* **WORK TO COMPLETE**
The answer should consist of each line from the data below that includes "agent".

(RECORDS TO USE begins)

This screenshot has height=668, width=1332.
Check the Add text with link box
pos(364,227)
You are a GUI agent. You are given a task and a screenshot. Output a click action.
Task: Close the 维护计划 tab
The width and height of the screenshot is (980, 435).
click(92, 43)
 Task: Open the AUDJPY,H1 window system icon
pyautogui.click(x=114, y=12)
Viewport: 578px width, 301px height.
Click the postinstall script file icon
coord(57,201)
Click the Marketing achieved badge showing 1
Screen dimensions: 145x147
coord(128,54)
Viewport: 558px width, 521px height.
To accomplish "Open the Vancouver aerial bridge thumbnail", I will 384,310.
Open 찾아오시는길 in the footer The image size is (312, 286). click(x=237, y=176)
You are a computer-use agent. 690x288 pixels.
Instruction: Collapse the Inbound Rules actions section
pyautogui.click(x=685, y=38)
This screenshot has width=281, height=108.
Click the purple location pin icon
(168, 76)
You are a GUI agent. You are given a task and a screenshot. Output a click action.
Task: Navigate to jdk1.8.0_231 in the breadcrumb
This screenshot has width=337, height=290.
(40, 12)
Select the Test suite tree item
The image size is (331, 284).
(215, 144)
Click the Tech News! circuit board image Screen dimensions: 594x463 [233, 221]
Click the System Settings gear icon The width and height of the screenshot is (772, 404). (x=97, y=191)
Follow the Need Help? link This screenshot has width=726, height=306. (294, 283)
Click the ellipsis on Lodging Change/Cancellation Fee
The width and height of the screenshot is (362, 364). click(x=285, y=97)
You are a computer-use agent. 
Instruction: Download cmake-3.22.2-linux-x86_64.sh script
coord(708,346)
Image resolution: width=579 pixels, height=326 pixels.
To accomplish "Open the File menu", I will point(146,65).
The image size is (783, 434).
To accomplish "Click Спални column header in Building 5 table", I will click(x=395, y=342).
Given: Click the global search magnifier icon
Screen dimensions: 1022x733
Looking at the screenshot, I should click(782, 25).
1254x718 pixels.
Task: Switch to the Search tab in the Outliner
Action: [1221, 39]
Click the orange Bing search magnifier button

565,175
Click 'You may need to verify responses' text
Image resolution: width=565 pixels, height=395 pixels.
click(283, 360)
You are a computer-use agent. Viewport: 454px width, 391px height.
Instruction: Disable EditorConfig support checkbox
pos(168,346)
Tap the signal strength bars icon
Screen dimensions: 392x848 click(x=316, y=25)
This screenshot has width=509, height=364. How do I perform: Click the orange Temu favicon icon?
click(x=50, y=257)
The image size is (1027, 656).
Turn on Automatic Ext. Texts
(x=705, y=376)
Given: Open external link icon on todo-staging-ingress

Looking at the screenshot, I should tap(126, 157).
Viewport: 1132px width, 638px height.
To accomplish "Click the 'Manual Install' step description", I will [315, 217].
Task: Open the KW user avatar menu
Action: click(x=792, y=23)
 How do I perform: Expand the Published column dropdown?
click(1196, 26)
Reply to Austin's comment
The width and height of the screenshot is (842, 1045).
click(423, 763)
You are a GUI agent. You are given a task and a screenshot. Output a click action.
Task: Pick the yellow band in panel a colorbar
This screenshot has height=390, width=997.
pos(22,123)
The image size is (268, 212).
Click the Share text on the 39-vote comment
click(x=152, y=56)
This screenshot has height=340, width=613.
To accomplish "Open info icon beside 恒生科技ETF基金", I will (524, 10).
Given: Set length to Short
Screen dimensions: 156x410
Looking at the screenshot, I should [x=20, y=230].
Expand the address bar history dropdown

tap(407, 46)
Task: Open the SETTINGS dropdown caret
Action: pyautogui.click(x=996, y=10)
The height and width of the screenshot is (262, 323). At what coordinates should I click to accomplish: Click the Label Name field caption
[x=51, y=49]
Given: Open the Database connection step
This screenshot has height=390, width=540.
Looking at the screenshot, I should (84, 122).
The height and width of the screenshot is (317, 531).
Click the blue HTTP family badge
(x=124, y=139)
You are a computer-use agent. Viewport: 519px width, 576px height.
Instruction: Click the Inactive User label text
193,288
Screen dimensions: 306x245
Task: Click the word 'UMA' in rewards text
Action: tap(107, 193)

(RECORDS TO USE ends)

* **RESULT OF THIS TASK**
You are a GUI agent. You are given a task and a screenshot. Output a click action.
You are a computer-use agent. 690x288 pixels.
You are a GUI agent. You are given a task and a screenshot. Output a click action.
You are a computer-use agent. 
You are a computer-use agent. Viewport: 454px width, 391px height.
You are a GUI agent. You are given a task and a screenshot. Output a click action.
You are a computer-use agent. Viewport: 519px width, 576px height.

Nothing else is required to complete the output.